At the beginning of this year, I committed Fridays in this space to meditations on the Table. Communion. The Eucharist. The Last Supper.
This is something I am used to celebrating every week; the cup and the bread are part of my regular diet. And I have been humbled for nearly 12 years to routinely offer reflections on what this remembrance means, on what we're doing here, on how it connects to our day-to-day life and faith.
It's been a running joke among my brothers and sisters that I "always have one in my pocket" and I could "offer this devotional every week." Sometimes, I have wondered about whether that's true. To be honest, though, I have wondered it about this blog rather often, too.

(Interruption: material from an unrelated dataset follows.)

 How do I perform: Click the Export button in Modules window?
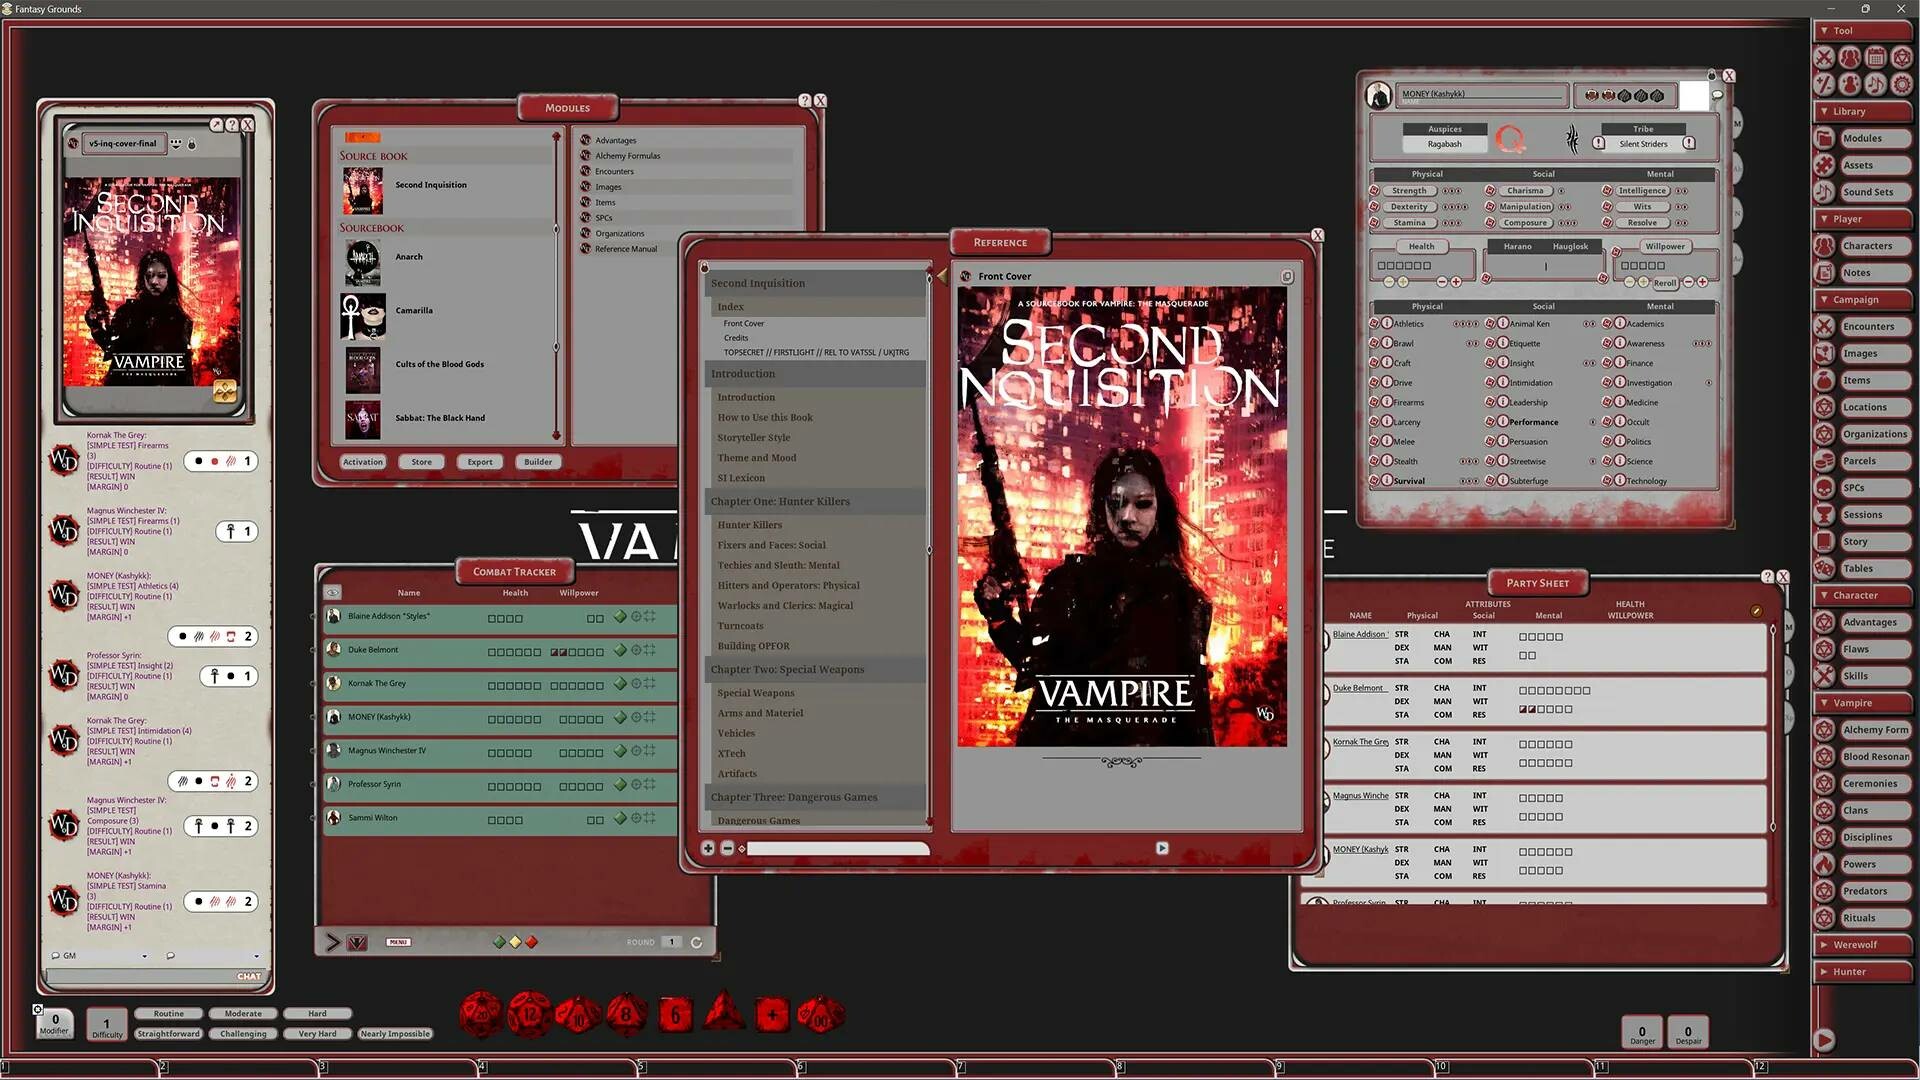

Doesn't there come a point at which someone who shares regularly...eventually just runs out of things to share?
Does there come a day when I run out of things to say about God or about this Table?
I confess that the possibility has made me nervous on more than one occasion.
Sometimes, I think maybe I've said everything I can say about it. About this space. About this sacrifice. About this remembrance. Yet, every time, the Spirit steps in and provides me something. You know why? Because I'm hungry.
The truth is, I never get tired of this Table. I never get tired of breaking bread, of pouring wine, of remembering. I never get tired of reclining next to Jesus and laying my head on His chest. I never get tired of being in close fellowship with my Lord, as well as my brothers and sisters. I never grow weary of being fed.
So bring me to the Table. Bring me to the beach, where there's fish on the griddle. Bring me to the hillsides, where there are baskets of leftovers out of His abundance. Bring me to the pasture in the midst of my enemies, where He's laid a spread for me. Bring me to the wilderness, where quail rains down from heaven and manna springs forth out of the ground. Bring me to Passover, where the lamb is cooked and the blood covers the doorways. Bring me to Jerusalem. Bring me to the Upper Room. Bring me to the Table.
Bring me again.
I will come to every meal that Jesus wants to share with me...and I will come to every Table I want to share with Him.
I will come to every picnic blanket, every late-night snack, every on-the-go breakfast in the car. I will come to every offering.
When Jesus lifts His hands to bless and then break, I will be there, taking every single crumb I can get.
I never get tired of this Table.
Thank You, Lord, for sharing it with me.
And thank you, brothers and sisters, for sharing it, as well.